_Problem_
Please restate exactly what appears in the records below from the first line to the line where "The height and width of the screenshot is (1334, 750)." is, that line included.

(Excerpted data)

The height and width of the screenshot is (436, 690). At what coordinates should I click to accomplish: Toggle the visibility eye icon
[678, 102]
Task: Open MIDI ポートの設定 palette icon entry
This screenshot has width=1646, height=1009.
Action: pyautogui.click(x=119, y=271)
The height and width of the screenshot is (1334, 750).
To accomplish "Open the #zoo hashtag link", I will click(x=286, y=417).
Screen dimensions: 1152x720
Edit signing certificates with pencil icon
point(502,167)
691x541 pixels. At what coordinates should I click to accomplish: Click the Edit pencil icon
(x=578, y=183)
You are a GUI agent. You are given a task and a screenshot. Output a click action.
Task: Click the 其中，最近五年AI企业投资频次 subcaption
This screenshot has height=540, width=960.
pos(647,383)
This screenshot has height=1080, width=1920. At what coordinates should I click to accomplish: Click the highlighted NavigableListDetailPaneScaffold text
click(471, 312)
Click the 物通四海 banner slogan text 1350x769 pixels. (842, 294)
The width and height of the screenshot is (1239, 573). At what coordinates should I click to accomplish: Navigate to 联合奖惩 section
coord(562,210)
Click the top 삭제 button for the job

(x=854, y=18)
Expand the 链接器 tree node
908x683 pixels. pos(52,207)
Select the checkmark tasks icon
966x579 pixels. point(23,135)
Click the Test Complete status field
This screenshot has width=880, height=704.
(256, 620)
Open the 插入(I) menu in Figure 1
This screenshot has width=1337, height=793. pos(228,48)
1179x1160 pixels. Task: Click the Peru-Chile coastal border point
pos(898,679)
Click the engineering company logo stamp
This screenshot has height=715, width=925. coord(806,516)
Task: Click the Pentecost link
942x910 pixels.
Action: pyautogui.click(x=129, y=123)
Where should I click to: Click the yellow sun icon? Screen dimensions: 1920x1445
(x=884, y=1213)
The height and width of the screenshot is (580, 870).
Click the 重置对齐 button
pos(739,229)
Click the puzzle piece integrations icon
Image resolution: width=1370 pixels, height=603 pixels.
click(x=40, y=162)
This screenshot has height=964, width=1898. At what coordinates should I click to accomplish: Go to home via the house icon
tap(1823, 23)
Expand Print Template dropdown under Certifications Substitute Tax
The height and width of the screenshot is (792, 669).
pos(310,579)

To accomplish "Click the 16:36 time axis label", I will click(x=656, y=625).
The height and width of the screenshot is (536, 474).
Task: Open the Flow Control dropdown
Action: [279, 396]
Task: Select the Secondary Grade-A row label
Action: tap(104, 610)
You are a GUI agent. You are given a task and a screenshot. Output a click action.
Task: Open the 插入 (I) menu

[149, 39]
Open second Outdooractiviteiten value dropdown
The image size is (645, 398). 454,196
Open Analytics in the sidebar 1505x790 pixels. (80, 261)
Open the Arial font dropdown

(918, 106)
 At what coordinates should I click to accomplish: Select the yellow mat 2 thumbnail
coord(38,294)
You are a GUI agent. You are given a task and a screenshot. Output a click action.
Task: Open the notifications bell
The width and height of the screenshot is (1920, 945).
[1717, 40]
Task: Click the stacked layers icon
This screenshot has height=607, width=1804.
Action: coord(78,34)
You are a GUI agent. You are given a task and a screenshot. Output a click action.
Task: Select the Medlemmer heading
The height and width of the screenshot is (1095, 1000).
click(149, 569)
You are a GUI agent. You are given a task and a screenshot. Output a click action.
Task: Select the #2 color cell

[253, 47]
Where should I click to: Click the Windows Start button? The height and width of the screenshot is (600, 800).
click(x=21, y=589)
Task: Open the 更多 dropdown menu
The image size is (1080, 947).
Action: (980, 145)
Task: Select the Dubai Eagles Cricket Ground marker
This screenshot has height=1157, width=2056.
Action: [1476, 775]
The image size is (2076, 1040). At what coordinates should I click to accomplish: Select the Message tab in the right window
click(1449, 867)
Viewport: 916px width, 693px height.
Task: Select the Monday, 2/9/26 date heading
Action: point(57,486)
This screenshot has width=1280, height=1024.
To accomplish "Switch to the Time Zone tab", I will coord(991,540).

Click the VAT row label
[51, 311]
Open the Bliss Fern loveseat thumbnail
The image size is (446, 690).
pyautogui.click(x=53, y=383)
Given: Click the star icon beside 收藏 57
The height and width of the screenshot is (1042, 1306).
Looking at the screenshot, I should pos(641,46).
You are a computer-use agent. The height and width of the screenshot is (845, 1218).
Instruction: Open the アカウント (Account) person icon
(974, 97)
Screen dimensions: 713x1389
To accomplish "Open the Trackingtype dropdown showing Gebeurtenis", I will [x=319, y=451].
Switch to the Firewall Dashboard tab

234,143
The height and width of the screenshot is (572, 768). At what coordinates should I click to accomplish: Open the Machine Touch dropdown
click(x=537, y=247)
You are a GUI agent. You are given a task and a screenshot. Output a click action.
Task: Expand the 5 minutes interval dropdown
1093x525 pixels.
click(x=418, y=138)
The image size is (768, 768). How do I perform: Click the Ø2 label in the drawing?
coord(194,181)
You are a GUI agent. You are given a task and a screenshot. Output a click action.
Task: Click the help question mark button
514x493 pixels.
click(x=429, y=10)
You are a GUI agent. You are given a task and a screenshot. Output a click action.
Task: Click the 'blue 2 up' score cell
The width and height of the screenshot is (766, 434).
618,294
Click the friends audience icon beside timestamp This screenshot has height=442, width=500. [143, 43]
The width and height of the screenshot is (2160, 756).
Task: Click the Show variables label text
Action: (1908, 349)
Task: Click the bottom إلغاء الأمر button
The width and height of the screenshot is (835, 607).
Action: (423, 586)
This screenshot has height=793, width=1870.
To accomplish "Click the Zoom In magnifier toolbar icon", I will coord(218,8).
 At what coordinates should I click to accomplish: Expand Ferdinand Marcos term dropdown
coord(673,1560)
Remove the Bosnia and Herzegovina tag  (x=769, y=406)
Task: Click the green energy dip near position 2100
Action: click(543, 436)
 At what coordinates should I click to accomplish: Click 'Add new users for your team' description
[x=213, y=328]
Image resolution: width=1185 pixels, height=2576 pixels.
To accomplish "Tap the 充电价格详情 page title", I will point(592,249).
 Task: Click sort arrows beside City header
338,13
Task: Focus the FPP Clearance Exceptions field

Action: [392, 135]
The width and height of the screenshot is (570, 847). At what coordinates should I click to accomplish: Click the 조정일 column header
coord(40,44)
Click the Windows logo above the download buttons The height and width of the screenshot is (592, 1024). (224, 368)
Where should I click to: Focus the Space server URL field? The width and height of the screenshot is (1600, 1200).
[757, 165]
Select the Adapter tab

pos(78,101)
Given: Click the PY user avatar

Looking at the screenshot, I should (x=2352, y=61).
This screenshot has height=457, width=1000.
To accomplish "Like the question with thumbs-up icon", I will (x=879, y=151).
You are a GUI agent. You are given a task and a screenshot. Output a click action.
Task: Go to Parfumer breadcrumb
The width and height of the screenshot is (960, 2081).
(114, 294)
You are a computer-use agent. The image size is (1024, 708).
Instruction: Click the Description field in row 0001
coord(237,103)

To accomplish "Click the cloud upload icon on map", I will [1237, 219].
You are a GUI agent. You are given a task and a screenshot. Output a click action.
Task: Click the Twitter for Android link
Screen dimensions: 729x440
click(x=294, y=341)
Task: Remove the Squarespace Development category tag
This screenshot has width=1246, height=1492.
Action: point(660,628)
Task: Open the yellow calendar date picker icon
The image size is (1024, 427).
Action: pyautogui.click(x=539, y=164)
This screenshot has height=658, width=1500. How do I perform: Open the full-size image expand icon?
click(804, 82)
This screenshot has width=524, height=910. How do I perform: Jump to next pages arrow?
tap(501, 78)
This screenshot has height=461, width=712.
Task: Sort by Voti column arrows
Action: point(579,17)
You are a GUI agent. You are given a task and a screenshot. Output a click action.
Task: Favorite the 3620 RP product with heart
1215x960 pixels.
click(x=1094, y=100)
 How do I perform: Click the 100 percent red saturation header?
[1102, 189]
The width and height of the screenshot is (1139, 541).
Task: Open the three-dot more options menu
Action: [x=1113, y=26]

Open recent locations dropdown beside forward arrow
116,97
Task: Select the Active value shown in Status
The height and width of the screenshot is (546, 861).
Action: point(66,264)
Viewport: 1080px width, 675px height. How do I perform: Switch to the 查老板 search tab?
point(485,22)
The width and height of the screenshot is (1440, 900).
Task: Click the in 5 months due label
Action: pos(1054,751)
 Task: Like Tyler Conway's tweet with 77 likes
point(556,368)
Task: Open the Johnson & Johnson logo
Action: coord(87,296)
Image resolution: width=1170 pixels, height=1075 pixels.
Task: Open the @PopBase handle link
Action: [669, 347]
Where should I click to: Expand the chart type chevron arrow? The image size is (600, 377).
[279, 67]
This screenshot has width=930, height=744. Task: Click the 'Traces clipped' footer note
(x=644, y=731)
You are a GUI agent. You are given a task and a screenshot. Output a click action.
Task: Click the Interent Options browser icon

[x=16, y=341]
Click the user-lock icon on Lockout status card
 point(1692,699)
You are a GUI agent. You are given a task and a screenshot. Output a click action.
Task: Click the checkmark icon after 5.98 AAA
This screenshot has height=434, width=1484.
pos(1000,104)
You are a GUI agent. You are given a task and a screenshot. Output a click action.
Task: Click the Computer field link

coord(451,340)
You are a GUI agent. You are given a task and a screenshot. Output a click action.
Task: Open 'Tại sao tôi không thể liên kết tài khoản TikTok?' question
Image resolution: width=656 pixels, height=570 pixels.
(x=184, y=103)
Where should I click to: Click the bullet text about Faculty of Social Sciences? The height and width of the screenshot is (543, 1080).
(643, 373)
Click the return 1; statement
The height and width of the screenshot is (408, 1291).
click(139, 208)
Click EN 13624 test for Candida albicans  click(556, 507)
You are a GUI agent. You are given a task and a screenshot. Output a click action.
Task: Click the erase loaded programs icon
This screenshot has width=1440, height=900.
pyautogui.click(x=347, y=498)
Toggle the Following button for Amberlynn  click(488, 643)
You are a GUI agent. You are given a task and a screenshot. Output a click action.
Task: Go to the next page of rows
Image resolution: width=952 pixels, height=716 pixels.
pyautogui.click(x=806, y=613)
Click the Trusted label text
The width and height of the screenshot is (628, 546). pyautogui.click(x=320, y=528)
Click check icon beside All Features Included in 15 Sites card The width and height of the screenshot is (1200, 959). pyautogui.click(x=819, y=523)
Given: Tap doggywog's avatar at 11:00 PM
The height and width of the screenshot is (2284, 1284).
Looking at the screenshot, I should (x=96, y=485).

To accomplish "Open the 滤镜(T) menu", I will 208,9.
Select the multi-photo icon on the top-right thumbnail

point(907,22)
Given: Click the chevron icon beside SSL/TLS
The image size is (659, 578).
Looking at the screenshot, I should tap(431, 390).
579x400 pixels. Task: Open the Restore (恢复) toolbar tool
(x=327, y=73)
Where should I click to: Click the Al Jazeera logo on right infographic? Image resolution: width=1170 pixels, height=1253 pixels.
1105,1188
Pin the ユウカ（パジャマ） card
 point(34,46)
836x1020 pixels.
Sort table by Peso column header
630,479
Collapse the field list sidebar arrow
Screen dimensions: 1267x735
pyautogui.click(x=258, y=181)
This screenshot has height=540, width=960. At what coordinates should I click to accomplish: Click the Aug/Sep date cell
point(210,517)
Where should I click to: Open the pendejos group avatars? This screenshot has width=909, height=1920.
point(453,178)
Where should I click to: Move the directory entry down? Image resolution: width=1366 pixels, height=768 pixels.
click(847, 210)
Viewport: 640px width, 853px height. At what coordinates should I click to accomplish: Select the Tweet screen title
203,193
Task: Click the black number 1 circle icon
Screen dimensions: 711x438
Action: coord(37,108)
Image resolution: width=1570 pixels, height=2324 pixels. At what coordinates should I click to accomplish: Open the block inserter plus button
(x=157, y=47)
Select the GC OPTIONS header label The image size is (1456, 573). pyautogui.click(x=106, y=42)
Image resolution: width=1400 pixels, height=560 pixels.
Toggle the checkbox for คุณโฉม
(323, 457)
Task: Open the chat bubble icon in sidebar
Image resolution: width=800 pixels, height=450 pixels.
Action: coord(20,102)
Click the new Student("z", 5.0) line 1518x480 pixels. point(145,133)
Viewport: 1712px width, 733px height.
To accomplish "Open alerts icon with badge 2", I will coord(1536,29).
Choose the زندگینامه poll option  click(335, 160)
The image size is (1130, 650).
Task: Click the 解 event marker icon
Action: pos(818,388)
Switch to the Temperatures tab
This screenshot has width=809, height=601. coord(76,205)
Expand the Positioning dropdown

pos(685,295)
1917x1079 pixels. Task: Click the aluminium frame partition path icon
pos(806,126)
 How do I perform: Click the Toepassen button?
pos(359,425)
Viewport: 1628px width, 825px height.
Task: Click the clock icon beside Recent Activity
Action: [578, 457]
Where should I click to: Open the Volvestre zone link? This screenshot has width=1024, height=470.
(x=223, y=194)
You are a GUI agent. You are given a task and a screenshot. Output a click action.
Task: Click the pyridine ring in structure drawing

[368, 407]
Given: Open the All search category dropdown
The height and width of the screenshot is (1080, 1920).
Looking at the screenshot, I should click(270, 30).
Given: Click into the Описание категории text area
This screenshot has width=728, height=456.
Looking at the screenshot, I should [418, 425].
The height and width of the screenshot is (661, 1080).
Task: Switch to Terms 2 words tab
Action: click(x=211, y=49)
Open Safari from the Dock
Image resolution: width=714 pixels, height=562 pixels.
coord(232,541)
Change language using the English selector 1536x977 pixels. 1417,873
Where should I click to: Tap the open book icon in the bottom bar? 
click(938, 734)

(End Excerpted data)

_Answer box_
The height and width of the screenshot is (436, 690). At what coordinates should I click to accomplish: Toggle the visibility eye icon
[678, 102]
Task: Open MIDI ポートの設定 palette icon entry
This screenshot has width=1646, height=1009.
Action: pyautogui.click(x=119, y=271)
The height and width of the screenshot is (1334, 750).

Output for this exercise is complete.